■ **Exercise**:
Answer each question from the excerpt below on surviving-mass and breakthrough p.d.f.s, one answer per line.
(a) In which appendix is the relationship to descriptions in terms of first passage times discussed?
(b) Where are the limiting forms for small and large Da derived?
(c) Which equation must be solved for the auxiliary quantity f(y,t)?
-- start of Extract provided --
This result can be verified to agree with (3.14) by direct calculation using (4.3) and the trigonometric relations (4.1e). The fact that the asymptotic rate is constant is consistent with the existence of a transverse equilibrium distribution. The relationship to recent descriptions in terms of first passage times (Aquino & Le Borgne Reference Aquino and Le Borgne2021a; Aquino et al. Reference Aquino, Le Borgne and Heyman2023) is discussed in Appendix D.

To obtain the flux-weighted surviving mass p.d.f. $p_{t,F}^\infty$, we flux-weight (4.3) according to (3.10):

(4.5)\begin{equation} p_{t,F}^\infty(y) = \frac{\textit{Da}\,\mu_1^2}{2\,\textit{Da}-\mu_1^2}\left(1-\frac{y^2}{a^2}\right)p_t^\infty(y); \end{equation}

see also (4.13) below for the mean of the fixed-time velocity p.d.f. The limiting forms of $p_t^\infty$ and $p_{t,F}^\infty$ for small and large $\textit {Da}$ are derived in § E.1.

To obtain the true breakthrough p.d.f. $p_s^\infty$ associated with flux over a fixed control plane, we must take into account the correction factor $\beta (y) = \exp [\gamma \alpha ^\infty \,\Delta m(y)/\overline {v_E}]$; see (3.26). Because of the normalization, any differences between $p_s^\infty$ and $p_{t,F}^\infty$ result from variability in the mean-position discrepancy $\Delta m(y)$ with respect to the cross-section position $y$. To compute it, we must solve (3.20) for the auxiliary quantity $f(y,t)$. Since the differential operators are the same as for the transverse ADE (2.6), this equation has the same propagator, except that the decay modes are modified by the production term at rate $\alpha ^\infty$. The solution for the 2-D channel, reflecting the presence of a source term $p_t^\infty (y)v_E(y)$, is (Polyanin & Nazaikinskii Reference Polyanin and Nazaikinskii2016)
-- end of Extract provided --
-- start of Entries provided --
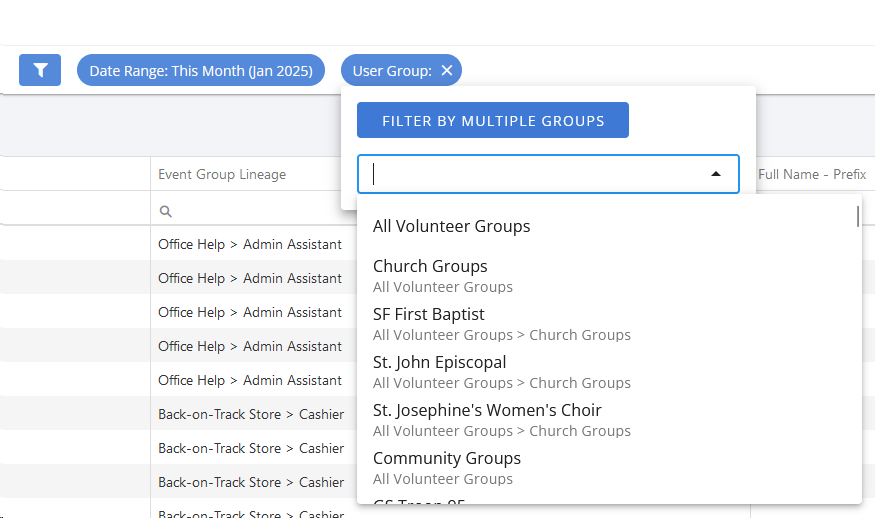Focus the group search input field

pyautogui.click(x=536, y=174)
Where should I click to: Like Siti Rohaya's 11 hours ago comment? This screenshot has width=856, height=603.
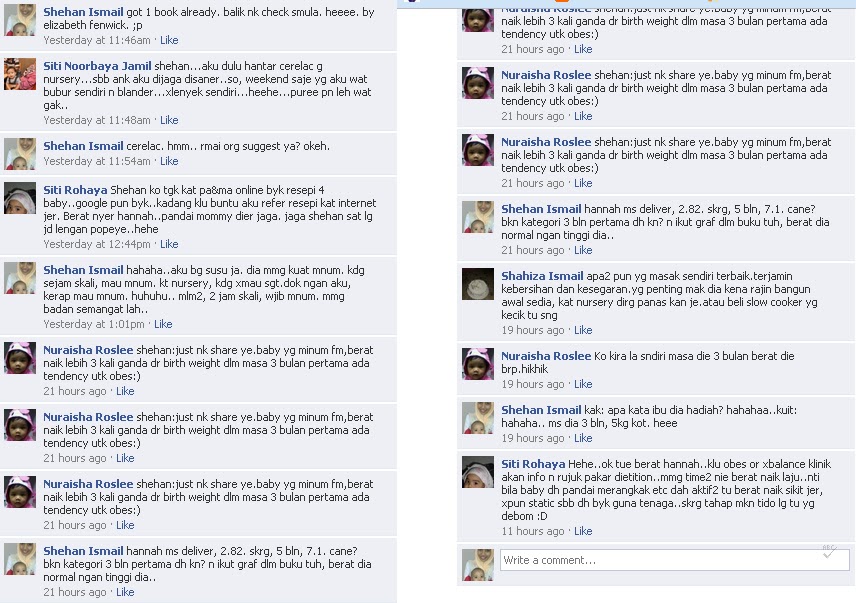tap(583, 531)
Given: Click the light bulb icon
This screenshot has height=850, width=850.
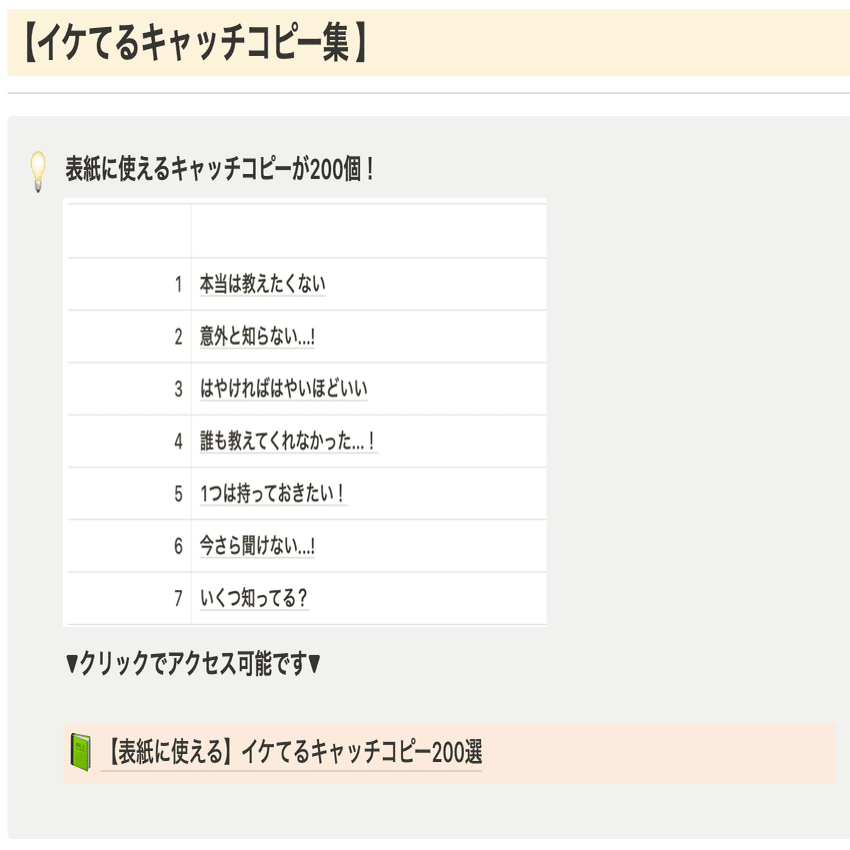Looking at the screenshot, I should (x=37, y=170).
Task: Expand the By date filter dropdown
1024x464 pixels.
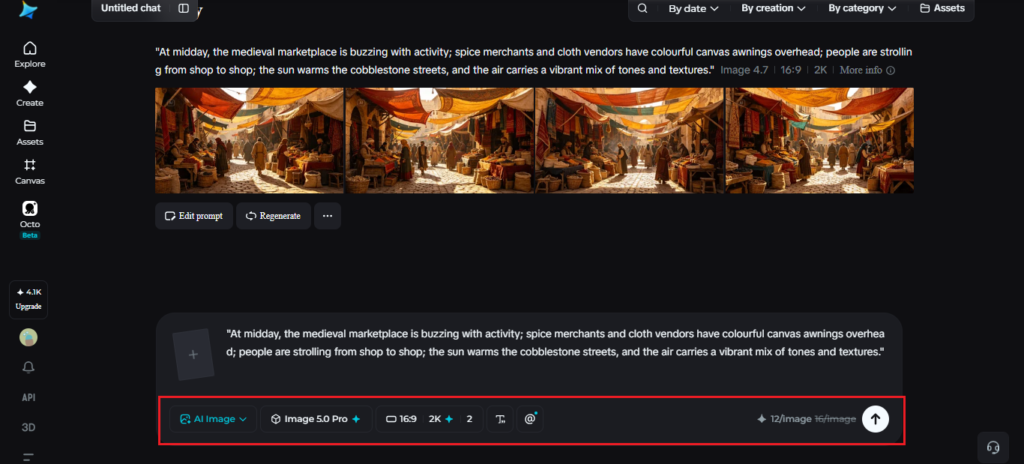Action: (x=693, y=8)
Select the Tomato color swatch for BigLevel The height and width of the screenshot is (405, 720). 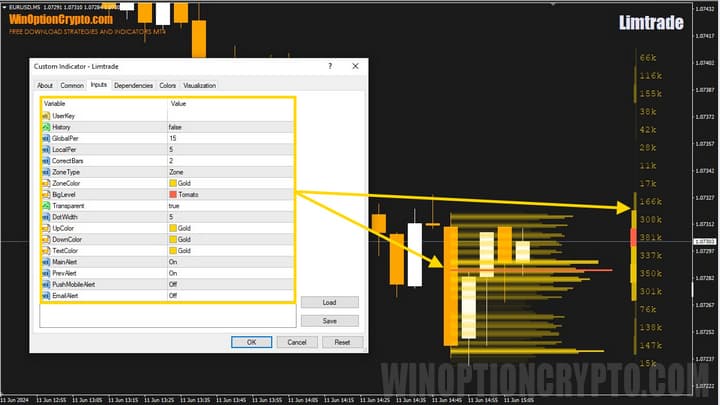[173, 194]
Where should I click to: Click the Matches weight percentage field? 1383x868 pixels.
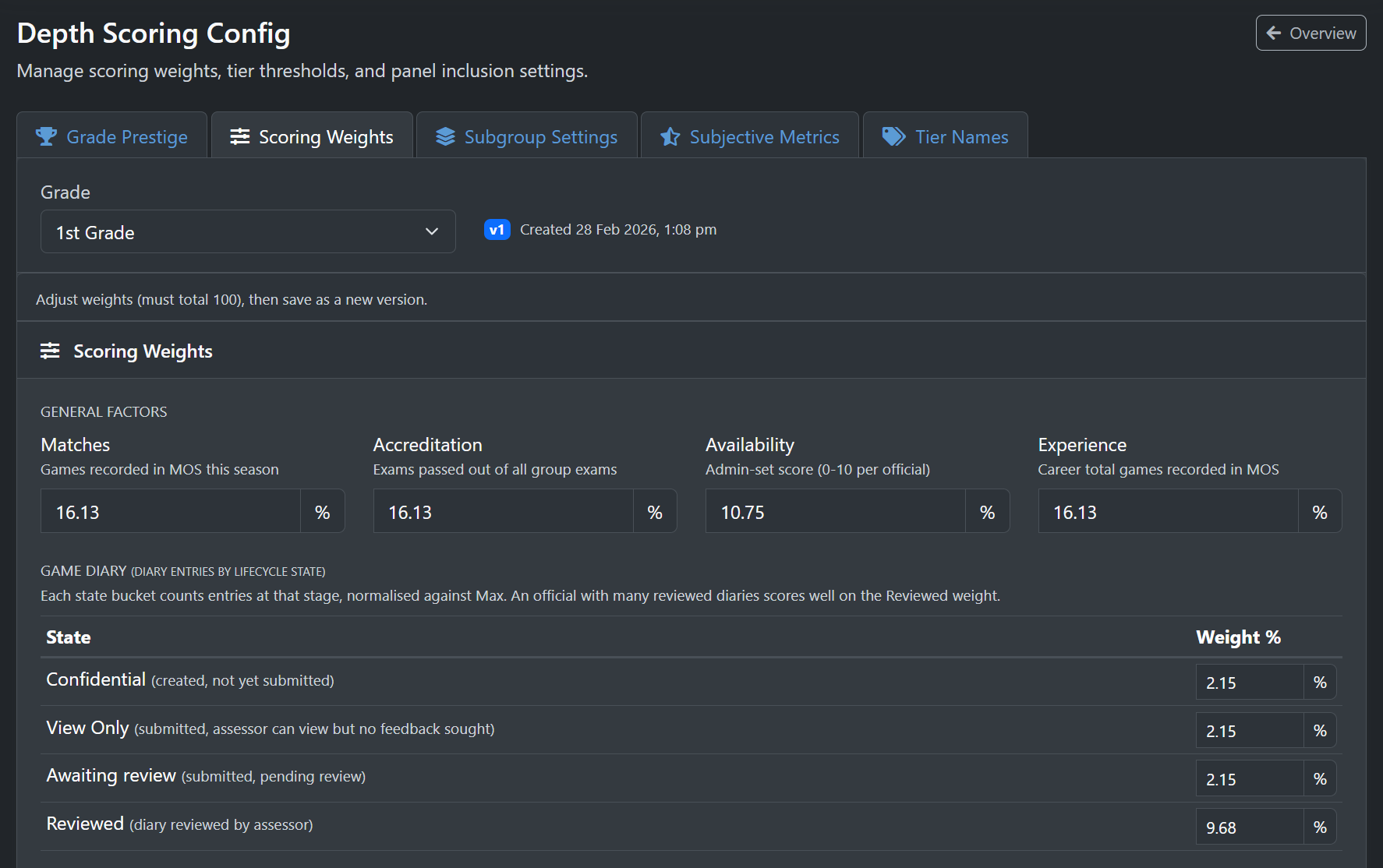coord(171,511)
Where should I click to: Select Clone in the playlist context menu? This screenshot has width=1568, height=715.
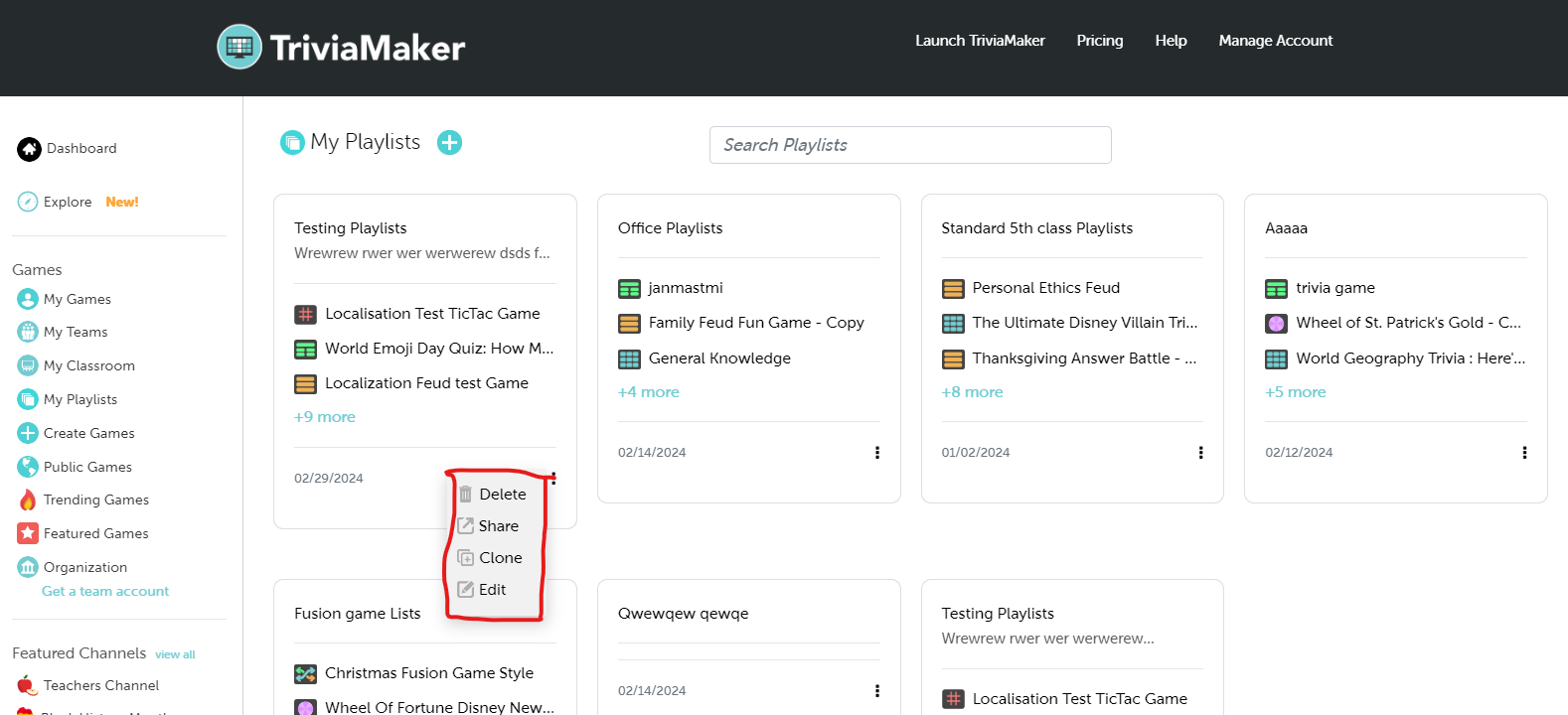[500, 558]
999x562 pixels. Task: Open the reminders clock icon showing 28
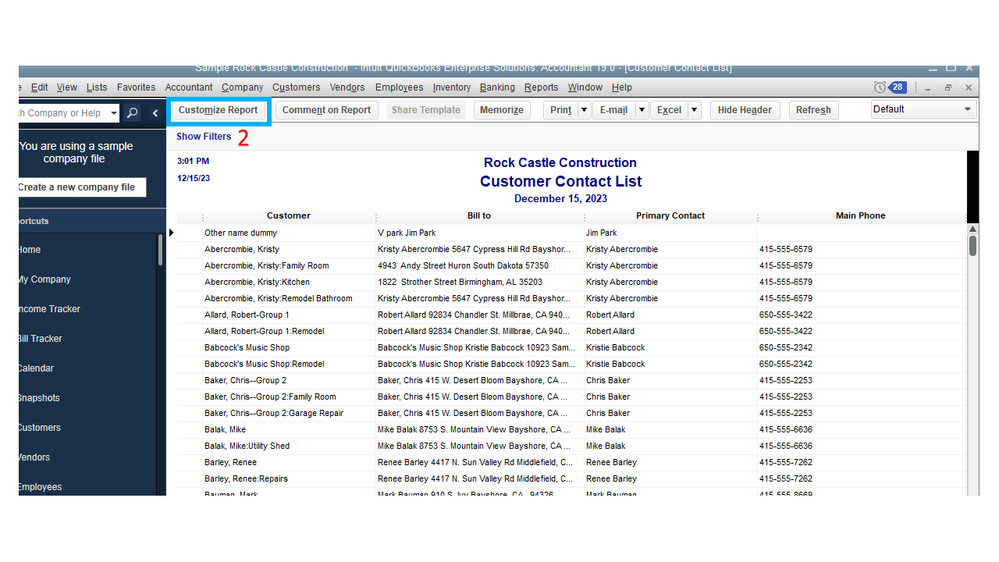click(880, 88)
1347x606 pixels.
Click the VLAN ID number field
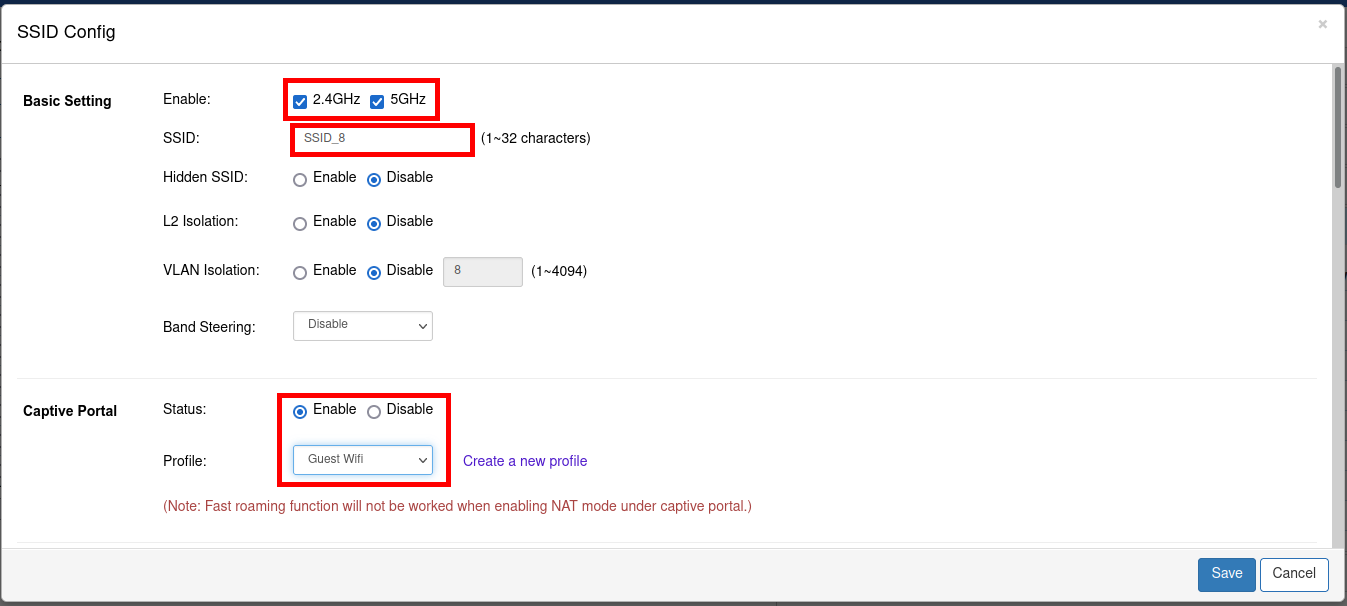[483, 271]
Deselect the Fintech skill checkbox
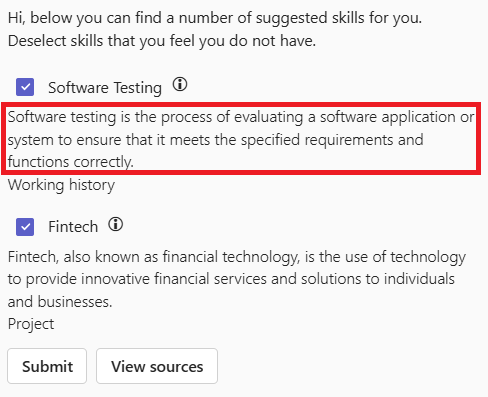488x397 pixels. point(25,227)
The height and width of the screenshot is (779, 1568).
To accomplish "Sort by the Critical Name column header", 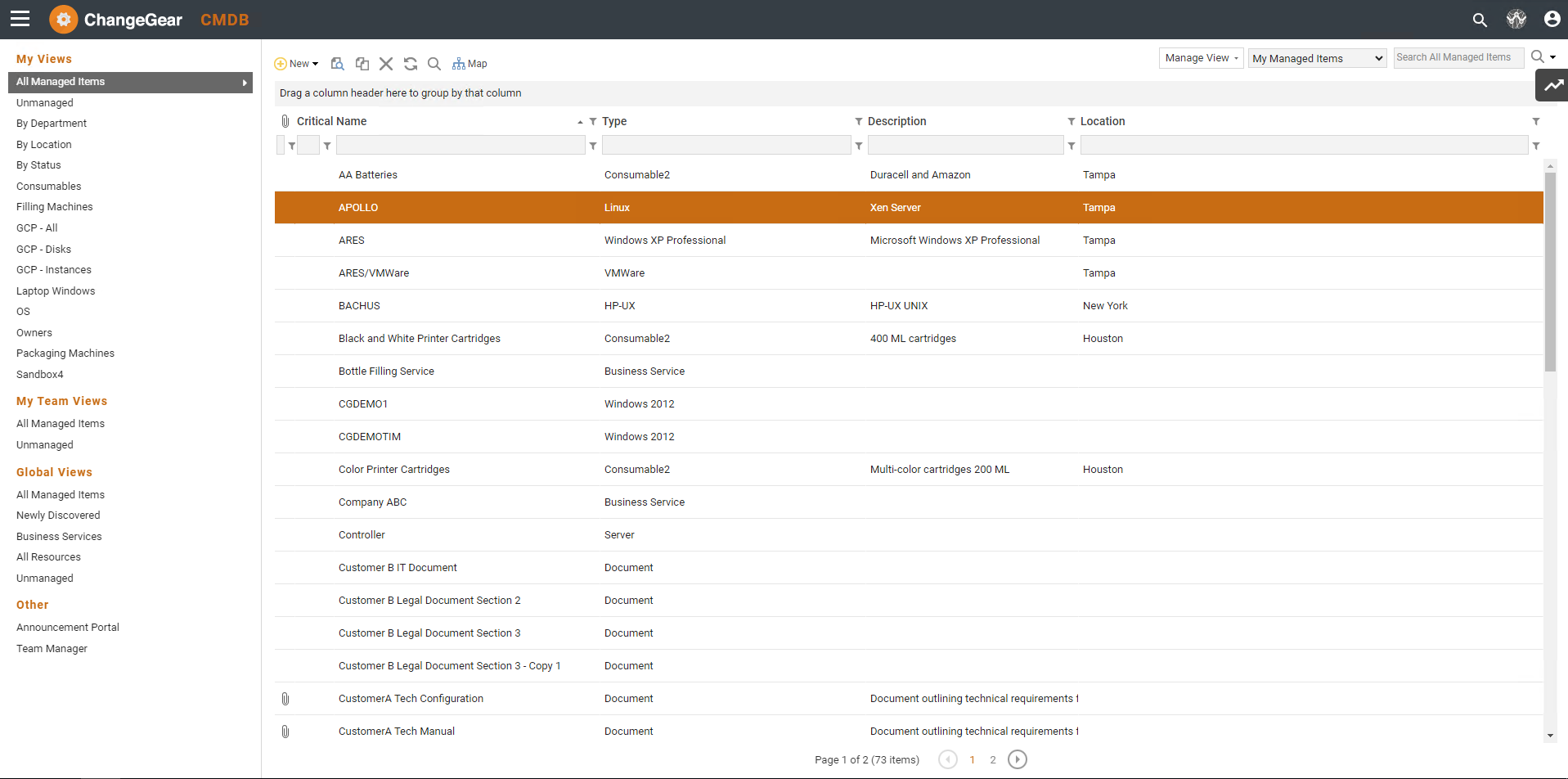I will pos(332,121).
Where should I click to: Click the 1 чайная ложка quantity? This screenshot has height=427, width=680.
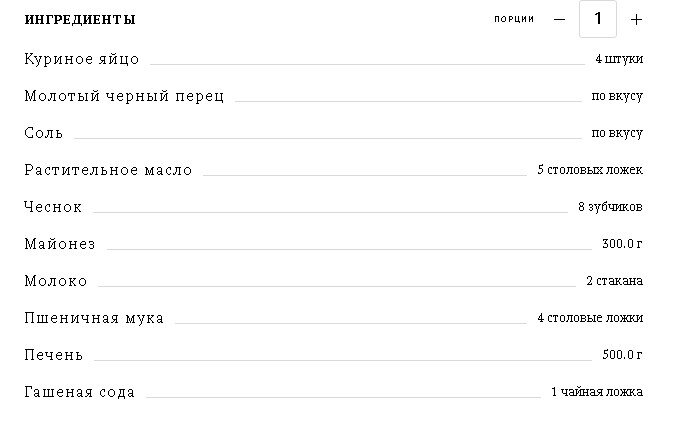point(597,392)
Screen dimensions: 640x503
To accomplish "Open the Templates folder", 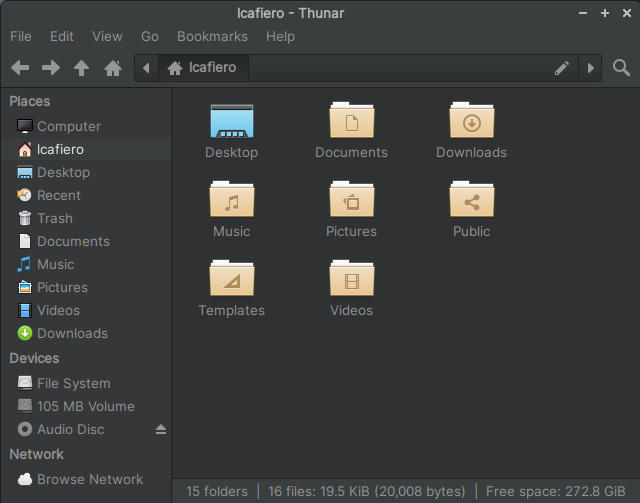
-- end of Entries provided --
■ **The solution**:
(a) Appendix D
(b) § E.1
(c) Equation (3.20)